▶ **THE EXERCISE**: Return every one of the entries below word for word, and leave the pictures out of your reply.

## begin

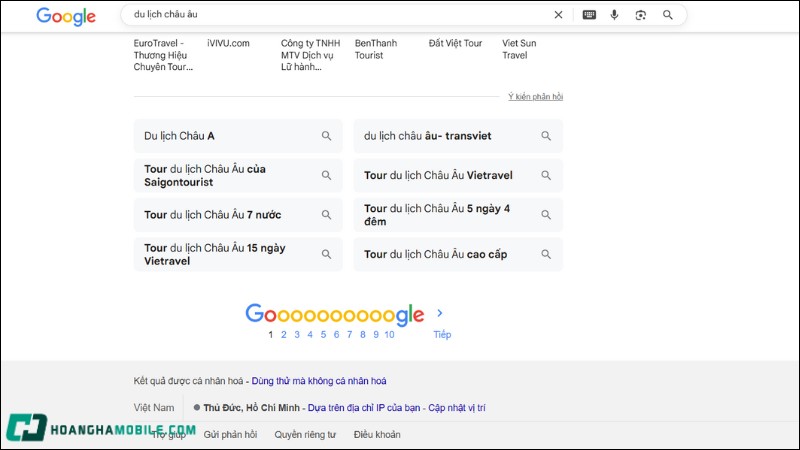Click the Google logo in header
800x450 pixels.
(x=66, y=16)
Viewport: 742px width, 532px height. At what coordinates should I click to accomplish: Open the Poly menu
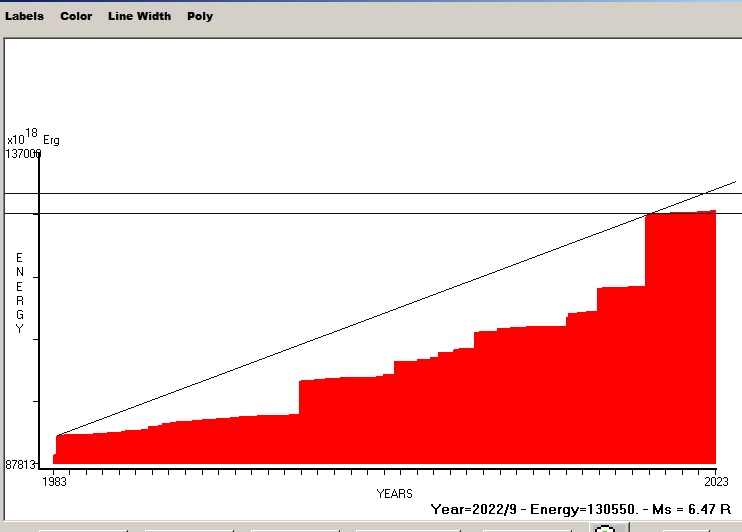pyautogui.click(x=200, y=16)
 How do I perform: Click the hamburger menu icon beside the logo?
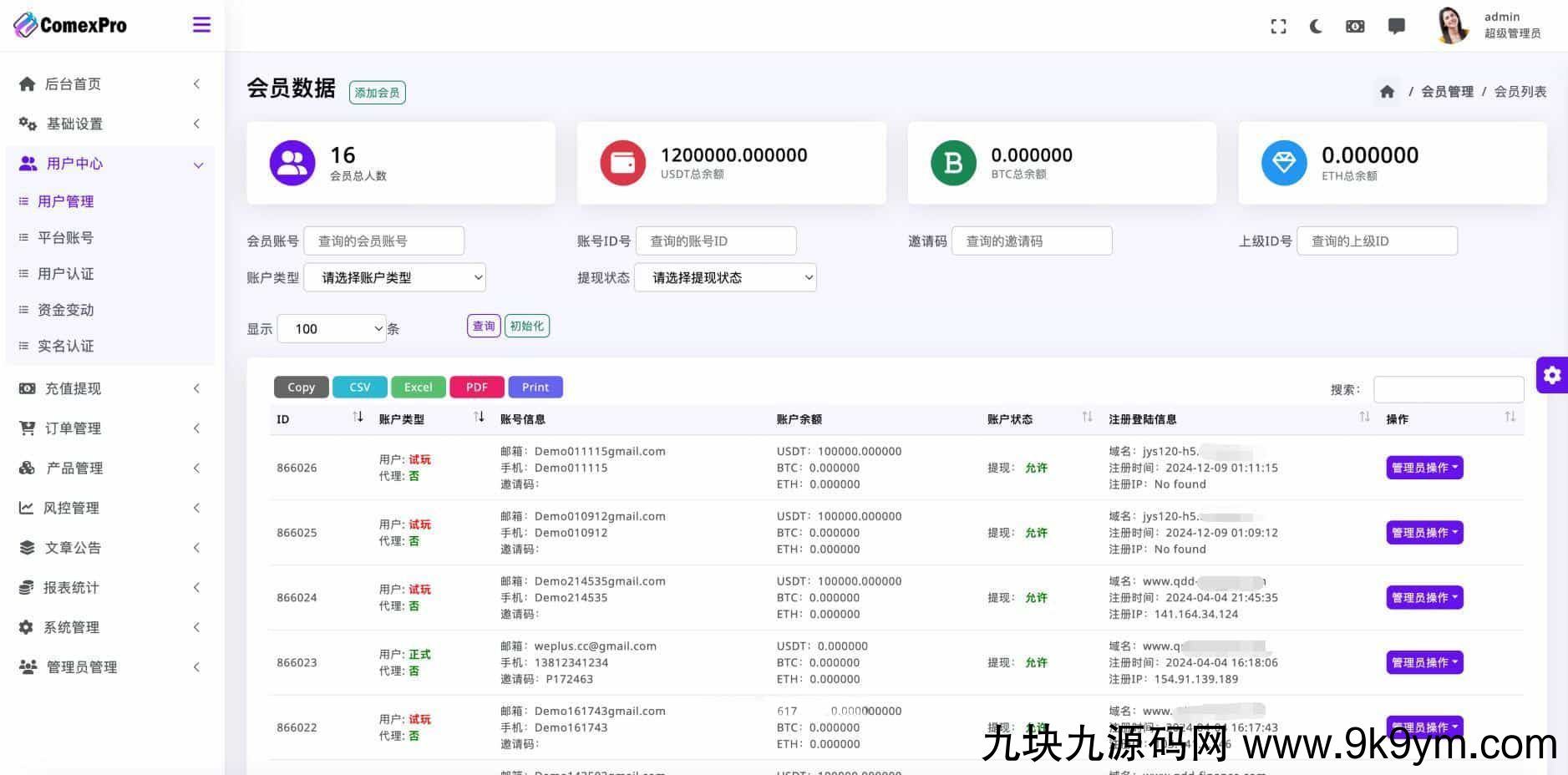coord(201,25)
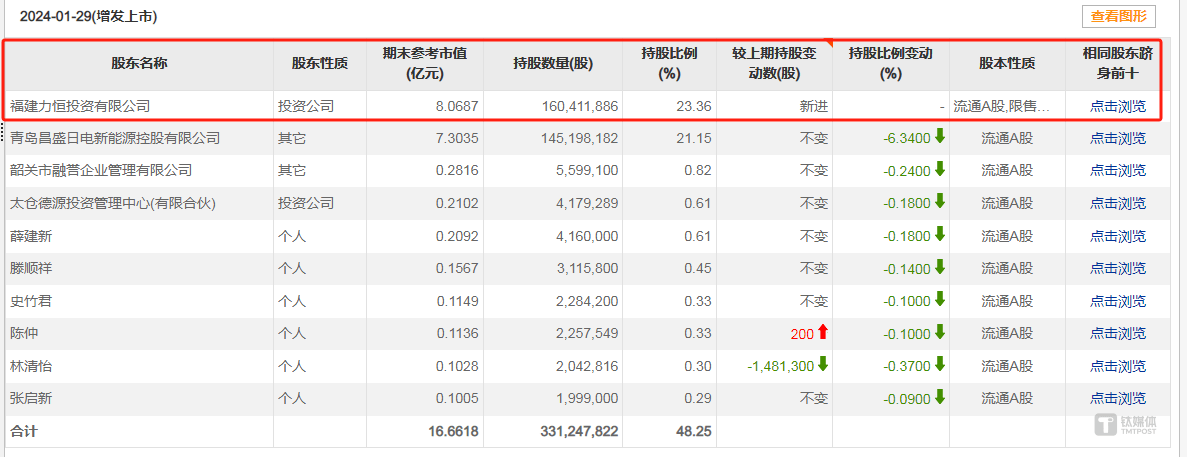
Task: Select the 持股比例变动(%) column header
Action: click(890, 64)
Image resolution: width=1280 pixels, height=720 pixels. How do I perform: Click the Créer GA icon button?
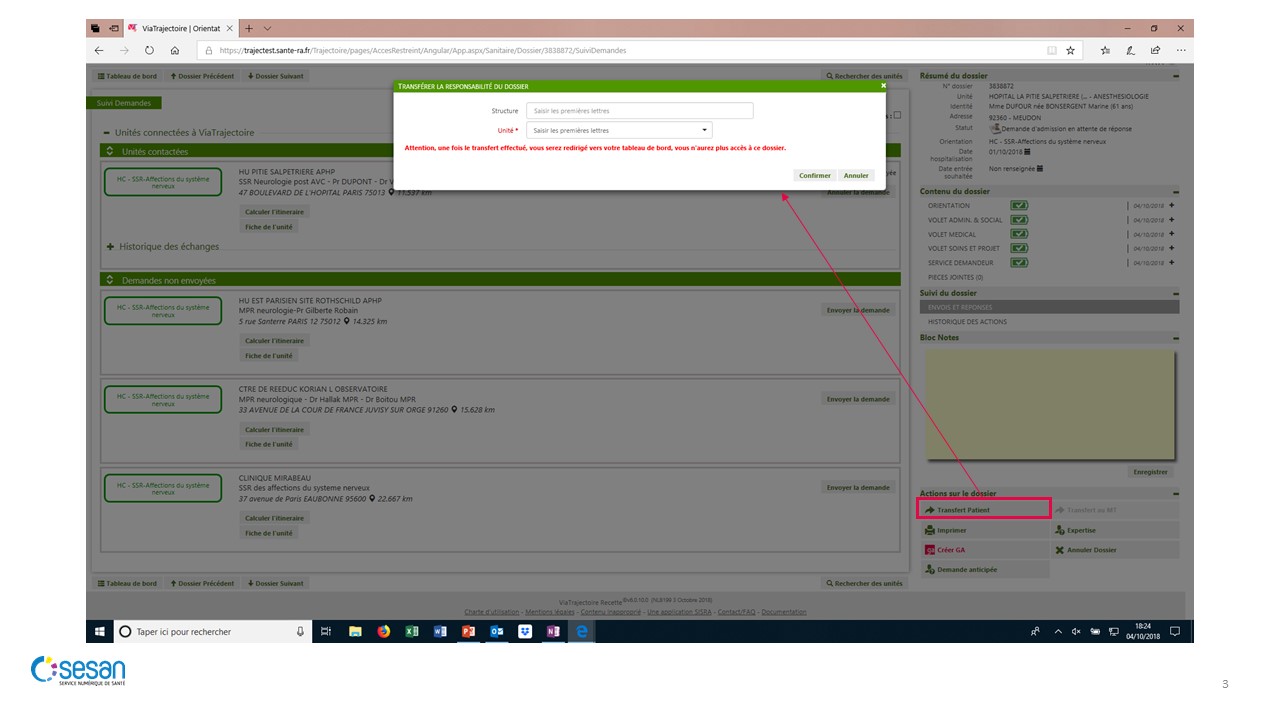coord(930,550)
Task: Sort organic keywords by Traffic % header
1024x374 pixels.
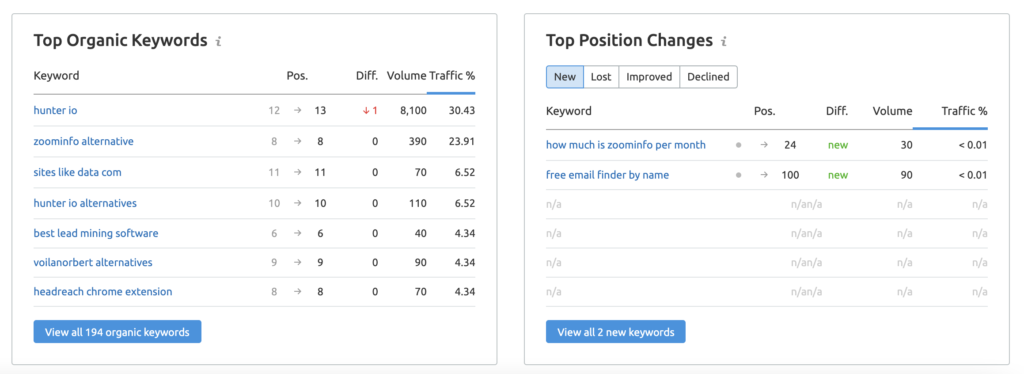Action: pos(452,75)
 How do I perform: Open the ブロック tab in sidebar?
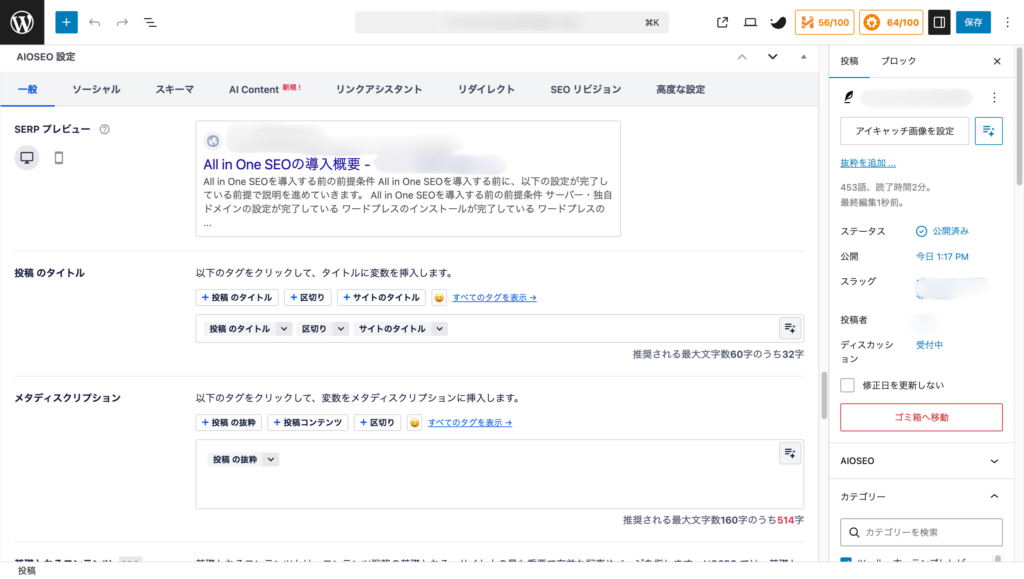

## end

▶ **COMPLETED TASK**:
Click the Google logo in header
800x450 pixels.
(x=66, y=16)
Viewport: 742px width, 532px height. At what coordinates should I click to accomplish: Open the Poly menu
pyautogui.click(x=200, y=16)
 How do I perform: Click the hamburger menu icon beside the logo?
coord(201,25)
Task: Select the 持股比例变动(%) column header
Action: click(890, 64)
Image resolution: width=1280 pixels, height=720 pixels. How do I perform: Click the Créer GA icon button?
coord(930,550)
Task: Sort organic keywords by Traffic % header
1024x374 pixels.
Action: pos(452,75)
 How do I perform: Open the ブロック tab in sidebar?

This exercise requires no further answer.